Saved data entries:

☆ ☆ ☆

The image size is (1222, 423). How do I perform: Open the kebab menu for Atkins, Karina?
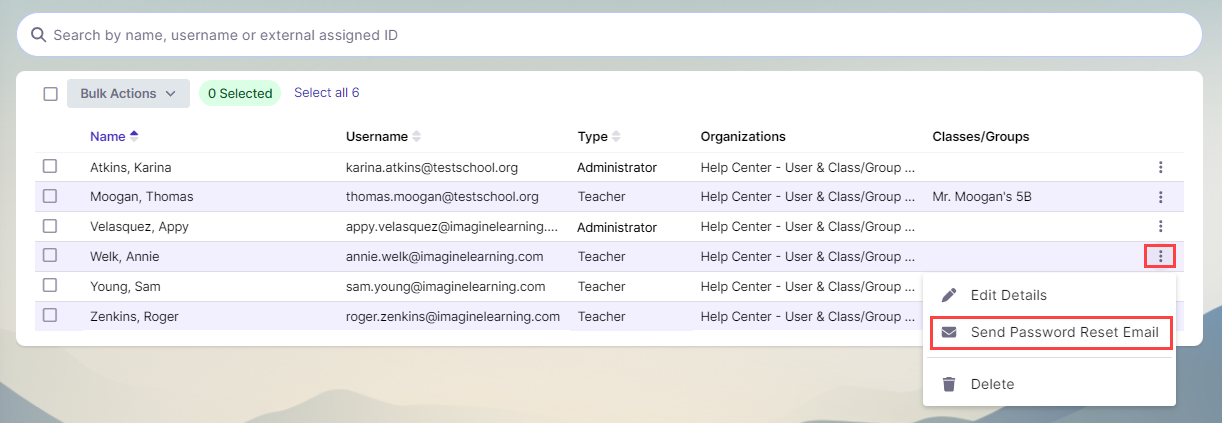point(1160,167)
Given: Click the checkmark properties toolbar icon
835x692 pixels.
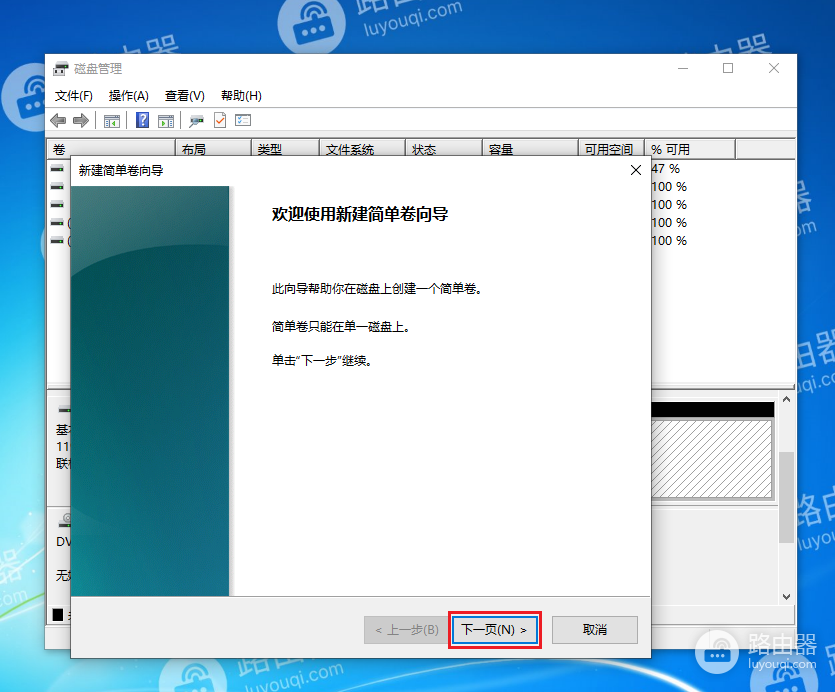Looking at the screenshot, I should pyautogui.click(x=220, y=120).
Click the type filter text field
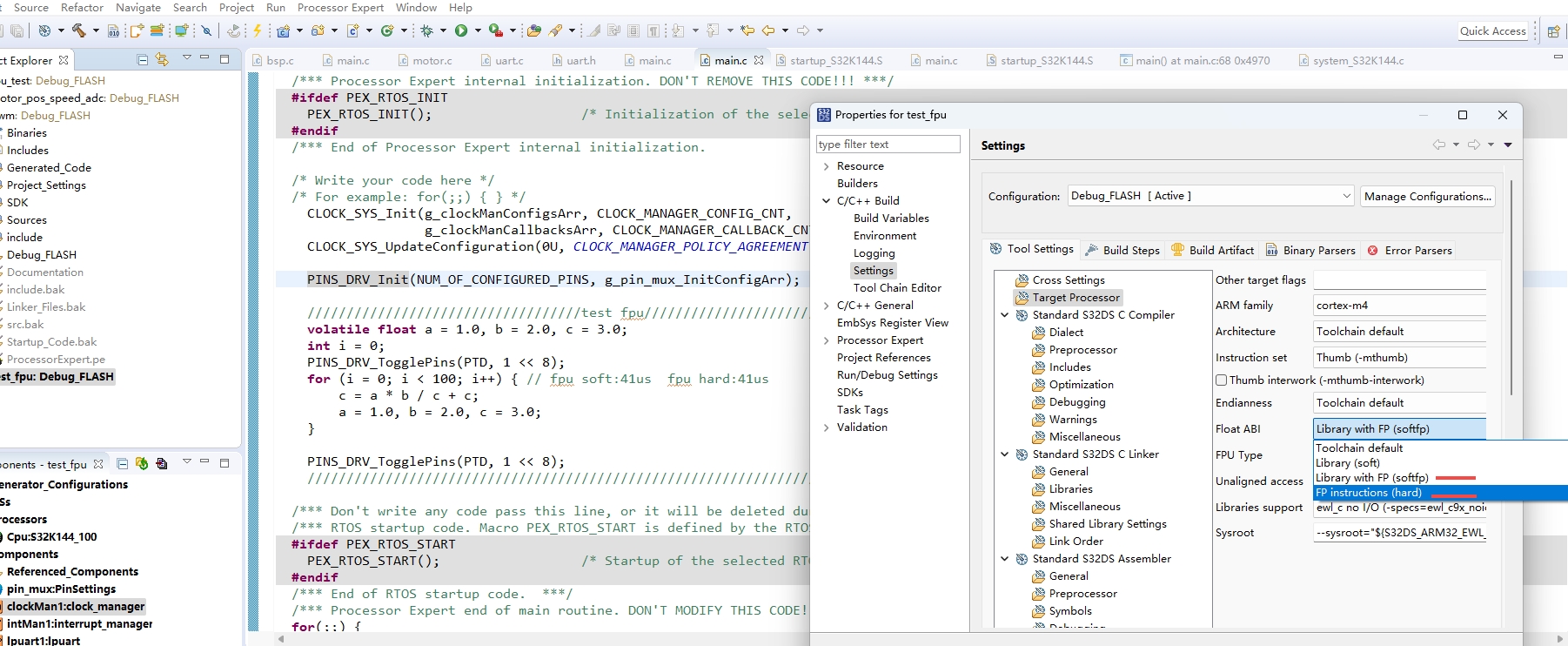 [x=888, y=145]

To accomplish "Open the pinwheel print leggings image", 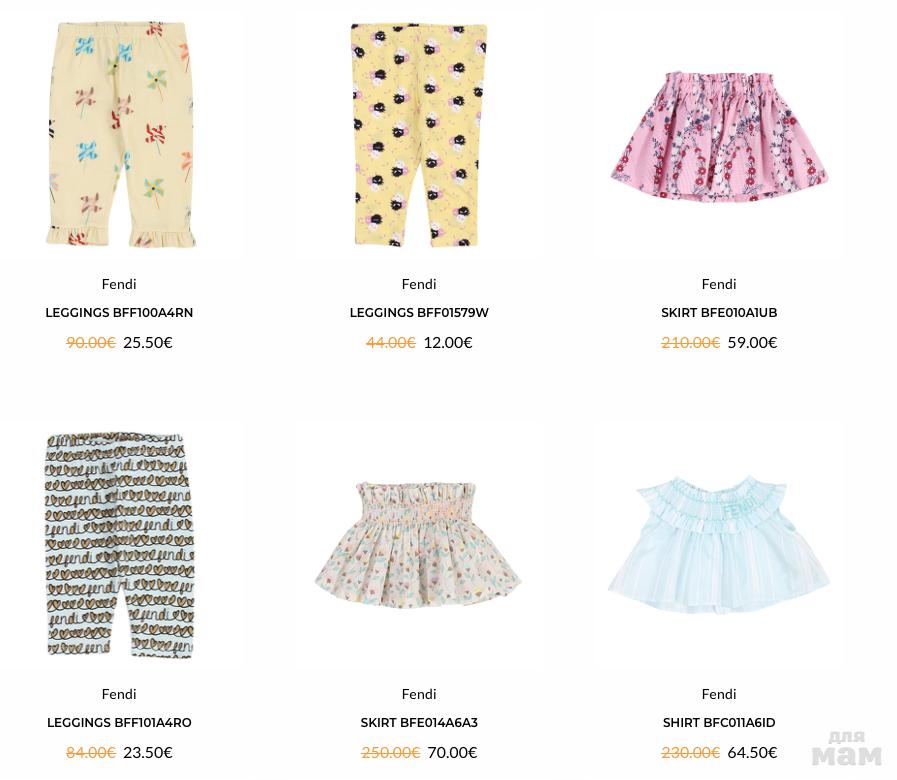I will (x=119, y=135).
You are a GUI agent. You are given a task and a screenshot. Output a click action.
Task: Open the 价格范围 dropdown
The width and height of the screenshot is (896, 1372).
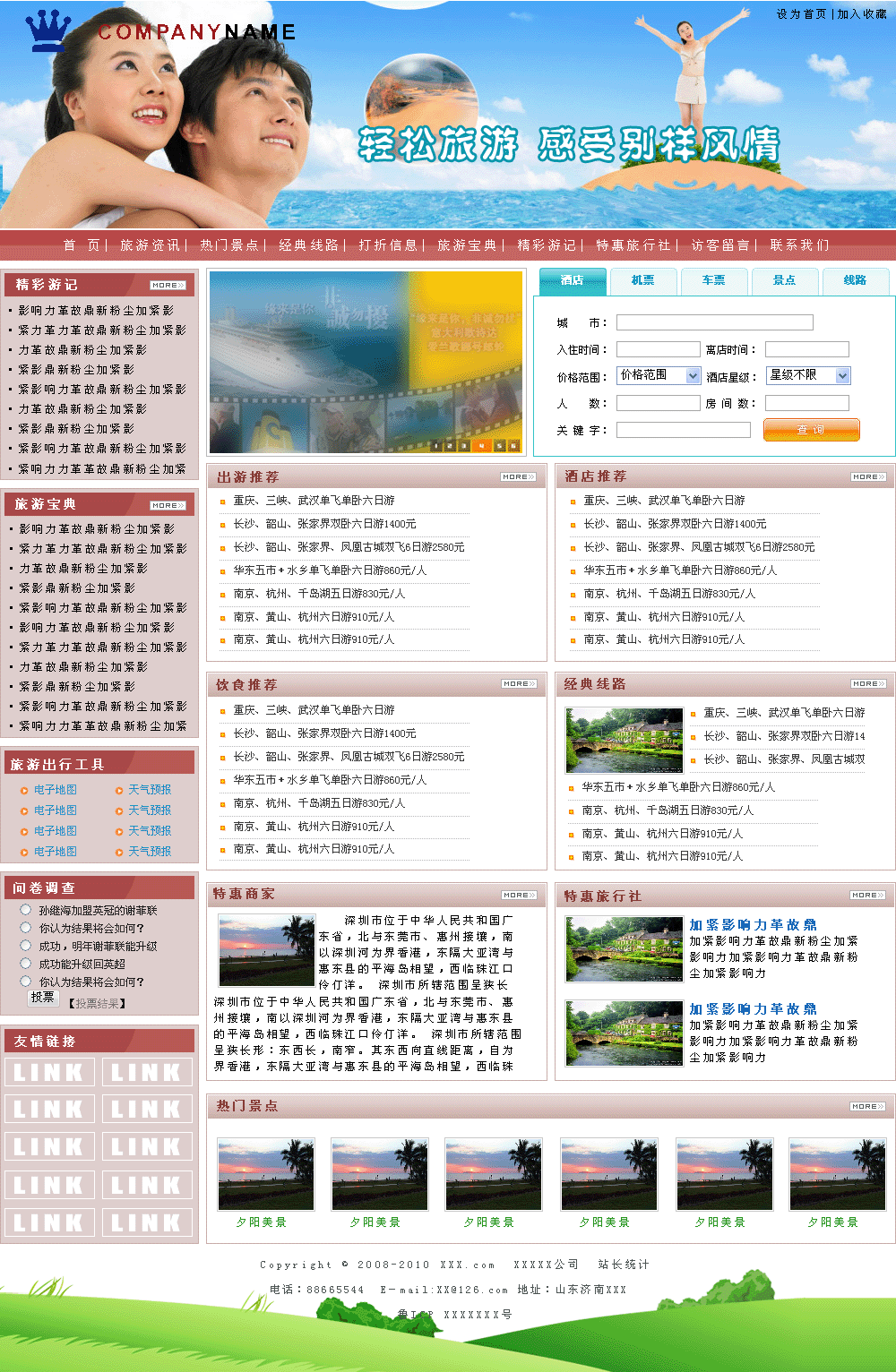659,376
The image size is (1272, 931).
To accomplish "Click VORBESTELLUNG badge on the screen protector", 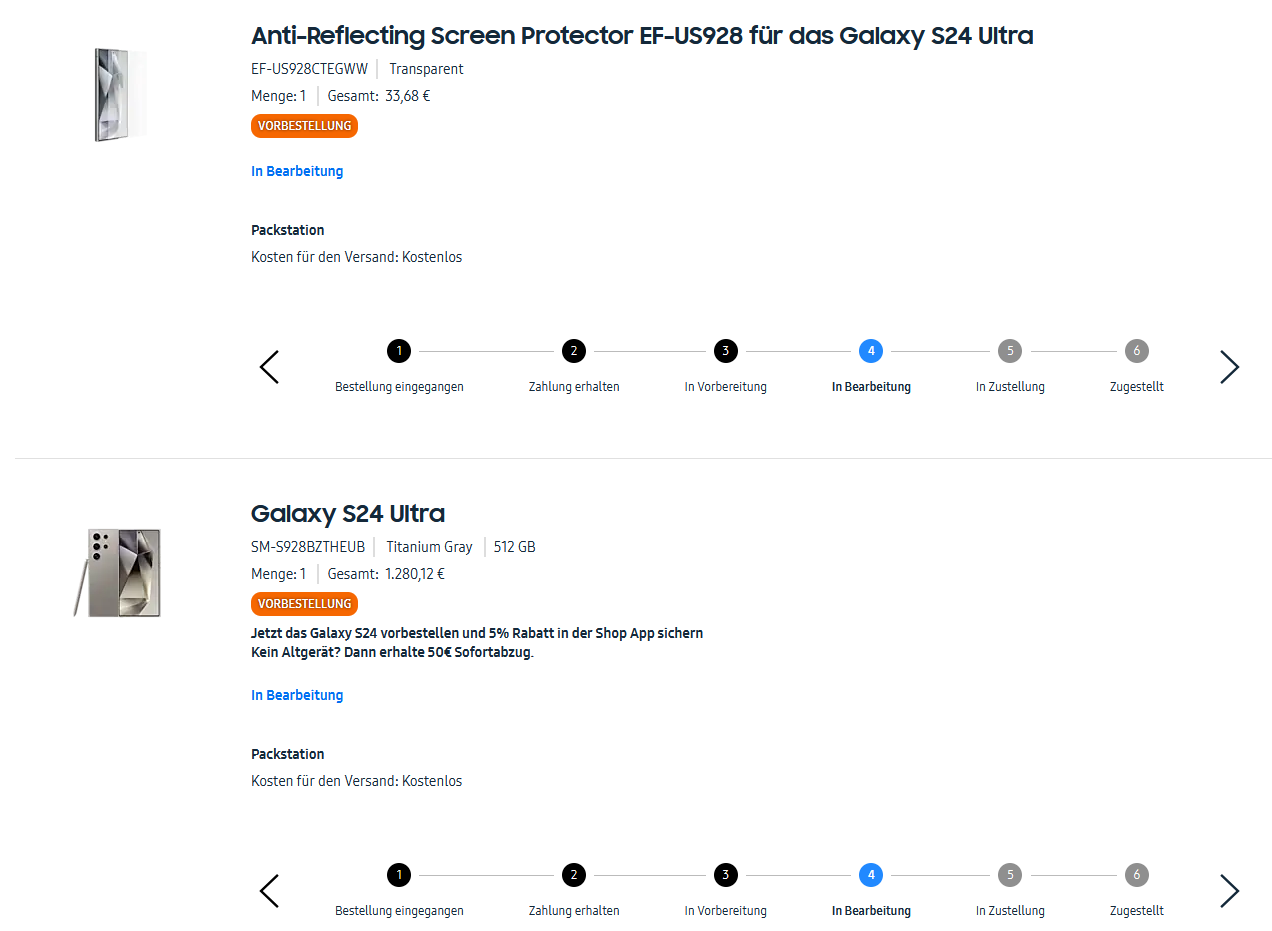I will coord(304,126).
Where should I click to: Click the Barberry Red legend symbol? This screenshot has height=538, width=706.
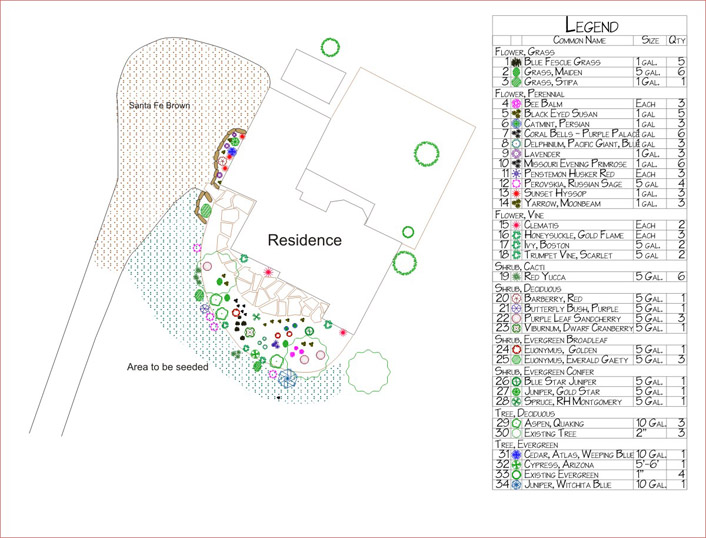tap(516, 297)
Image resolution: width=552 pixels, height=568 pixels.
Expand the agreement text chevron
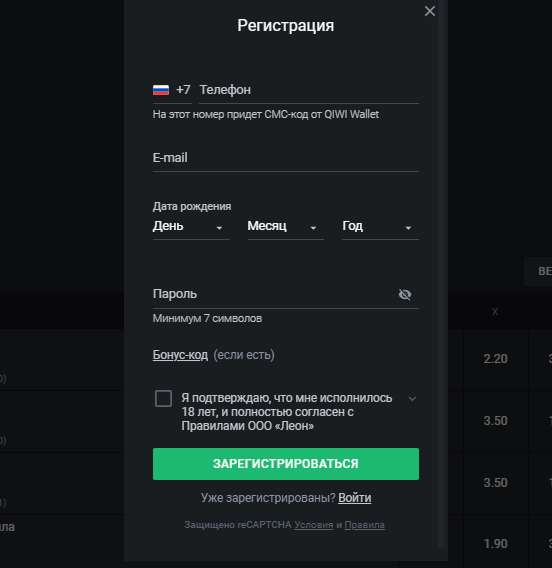[x=412, y=399]
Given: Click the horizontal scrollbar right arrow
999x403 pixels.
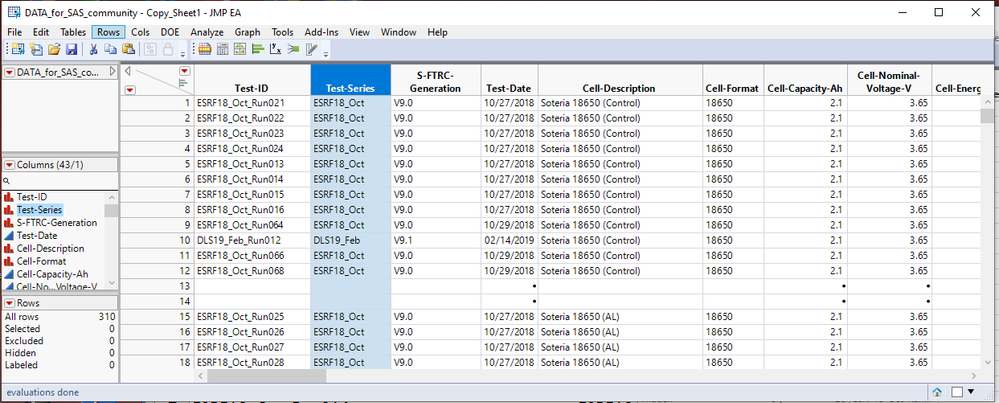Looking at the screenshot, I should click(x=977, y=375).
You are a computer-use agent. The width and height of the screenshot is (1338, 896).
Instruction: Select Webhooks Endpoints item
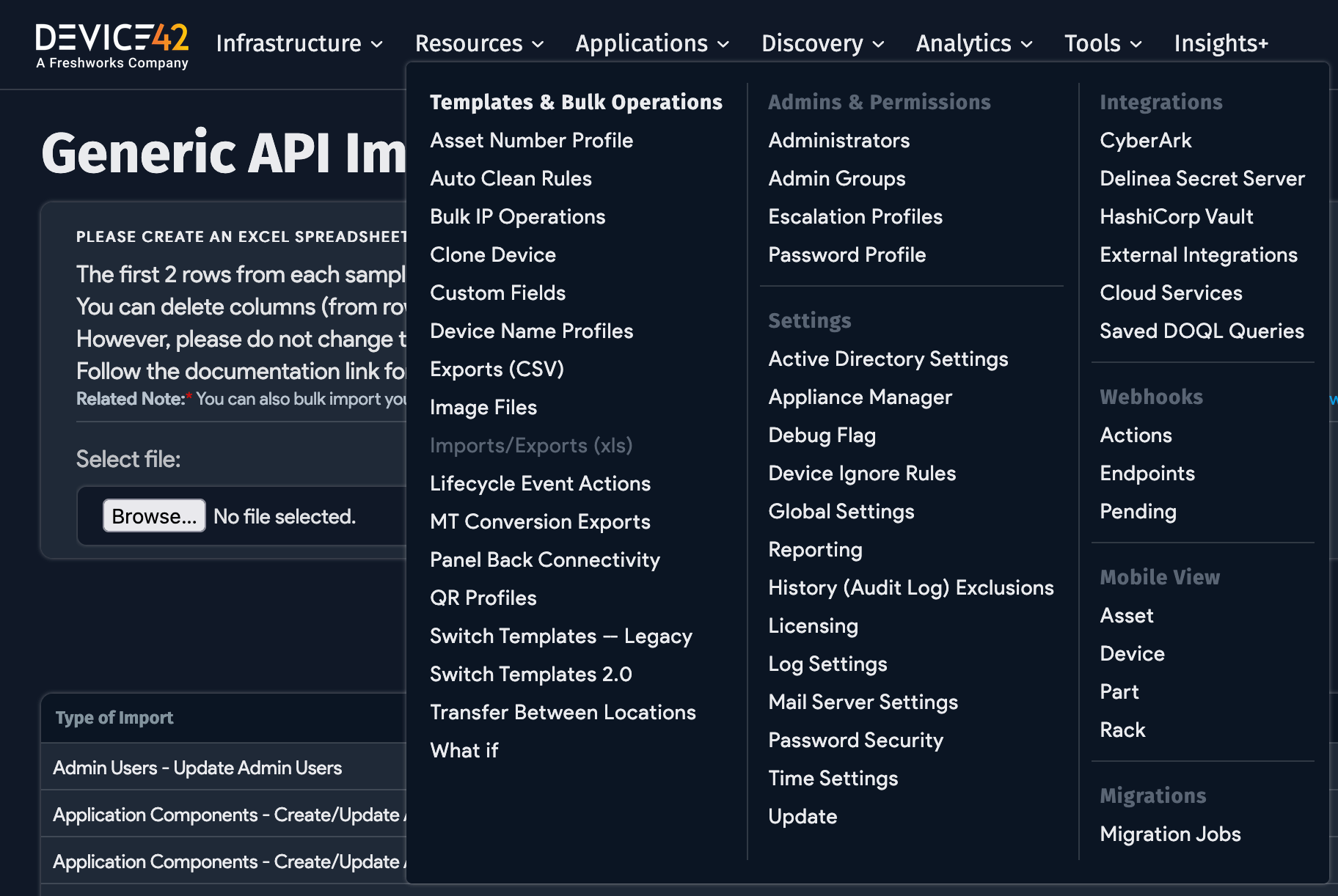pos(1147,474)
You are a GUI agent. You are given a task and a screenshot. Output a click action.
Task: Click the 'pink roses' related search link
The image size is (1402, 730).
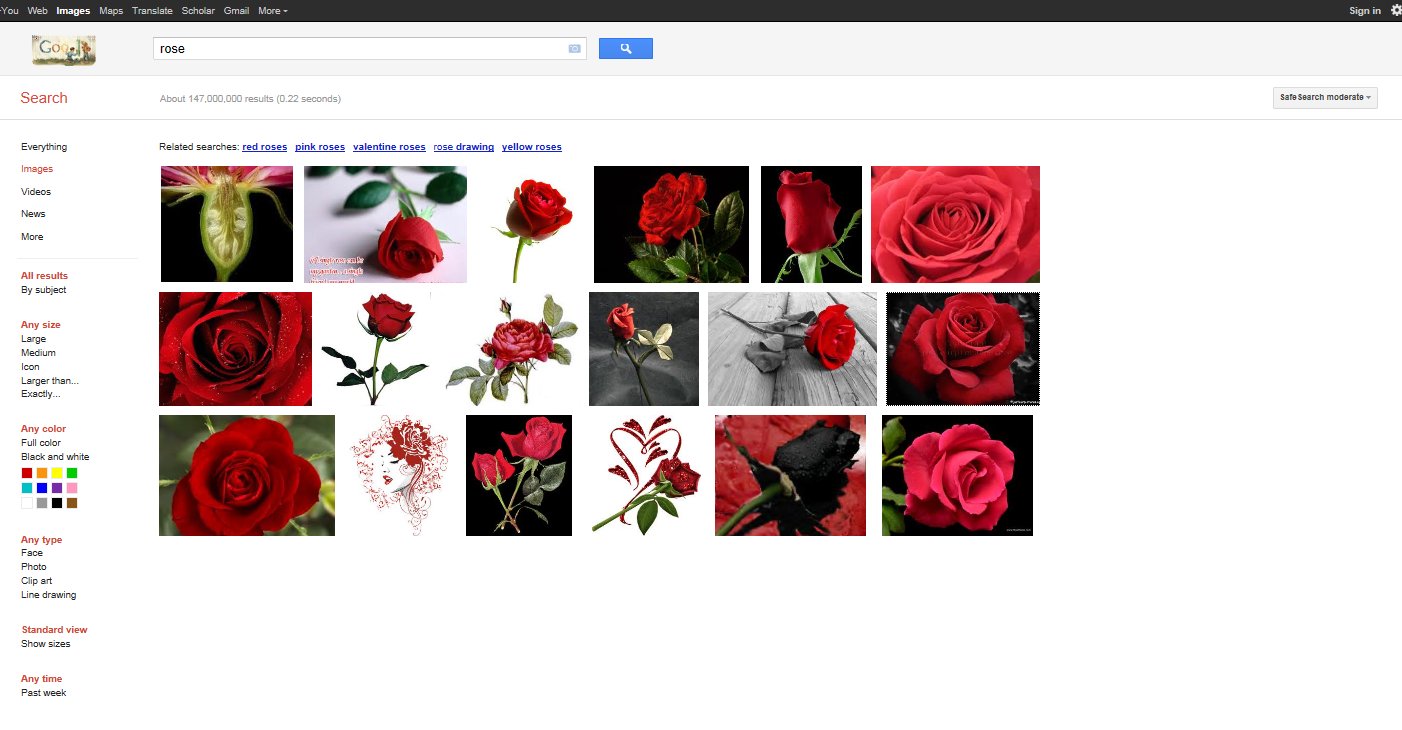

☆ ☆ ☆

Starting at the line containing "Where should I", output every remaining line of the records above exactly, the last one included. Nothing else belongs in the output, and no pictures either.

Where should I click to: Click the Barberry Red legend symbol? This screenshot has height=538, width=706.
tap(516, 297)
Image resolution: width=552 pixels, height=568 pixels.
Expand the agreement text chevron
[x=412, y=399]
Given: Click the horizontal scrollbar right arrow
999x403 pixels.
Looking at the screenshot, I should click(x=977, y=375).
You are a computer-use agent. The width and height of the screenshot is (1338, 896).
Instruction: Select Webhooks Endpoints item
pos(1147,474)
You are a GUI agent. You are given a task and a screenshot. Output a click action.
Task: Click the 'pink roses' related search link
The image size is (1402, 730).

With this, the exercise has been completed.